While in California last year I caught up with Shaun Tomson and we were discussing the problems for us of the take-off, and he assured me that by adding area to the nose plan shape and taking thickness thru to the nose tip in a 70’s or 80’s style beak nose that this was the answer.
Obviously as seen in the litres above by adding width, thickness and a beak nose thickness distribution you increase the volume fairly dramatically.
Surfed the 6’6 FD at 13th Beach in 2 to 4 feet plus and the T&T 6’4 at 2 to 4 feet Winkipop.
At 13th I was in good form having detoxed for a couple of weeks and lost 5 to 8 kilos/15 lbs in that time.

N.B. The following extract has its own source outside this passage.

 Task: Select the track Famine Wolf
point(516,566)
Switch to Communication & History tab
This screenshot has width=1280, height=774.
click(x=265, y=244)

So the added volume was even more pronounced in the way the board glided in giving me a nice platform to transition to my feet.
As well as this I found that the forward thickness and all over added volume gave more momentum down the line, allowing me to bottom turn at speed and accelerate up the face to hit the lip with more force.
The downside was that to carve on the face tight in the pocket it did feel a little corky.
Obviously that is benefit of a more refined board, the ability to cut deeper.
From this initial experience a modification I can make to this board would be to keep the tail thickness and rail a little finer.
But I really liked the easy speed down line and the cutbacks on the face still felt good.
Winki round 2 – surfing the 6’6 FD in 4 to 5 feet with the occasional 6 footer. The board felt good, but with the increase in size and down the line speed I found the thicker FD’s rail was definitely too chunky to cut and hold as deep in the face thru turns as I wanted. It none the less felt good at times.
The 6’4 T&T board surfed at Winki in 2 to 4 feet onshore conditions at fairly high tide again was a revelation, I definitely glided into a few waves that on my old thinner T&T I would have missed.
The momentum down the line again was there.
I caught one set wave that broke down the reef uniformly allowing me to pick moments to hit the crumbly lip and the feeling of speed on tap to accelerate up the face at the right time was a joy.
I didn’t really have the opportunity to carve tight on the face, but none the less the T&T has a slightly finer tail and rail than the Face Dancer 6’6, and I guess because it is shorter as well felt more responsive.
T&T round 2 – I had a similar experience with the thicker 6’4 T&T in similar size Winki at 4 to 5 feet with some sneaker sets. With a little more face to work with the extra thickness was not my friend, although easy wave catching and speed down the line was good some carves were not responsive enough.
I have been going to my Face Dancer 6’8 when the waves are up a little, 4 to 6 feet and crowded, to give me the edge in paddling, but to be able to surf the new FD 6’6 thicker nose board instead in reef waves anyway with power and down-the-line speed to burn, I will need to refine it a little and reduce the volume over-all.
None the less, I will surf these 2 boards in Sydney beach breaks and see how they feel.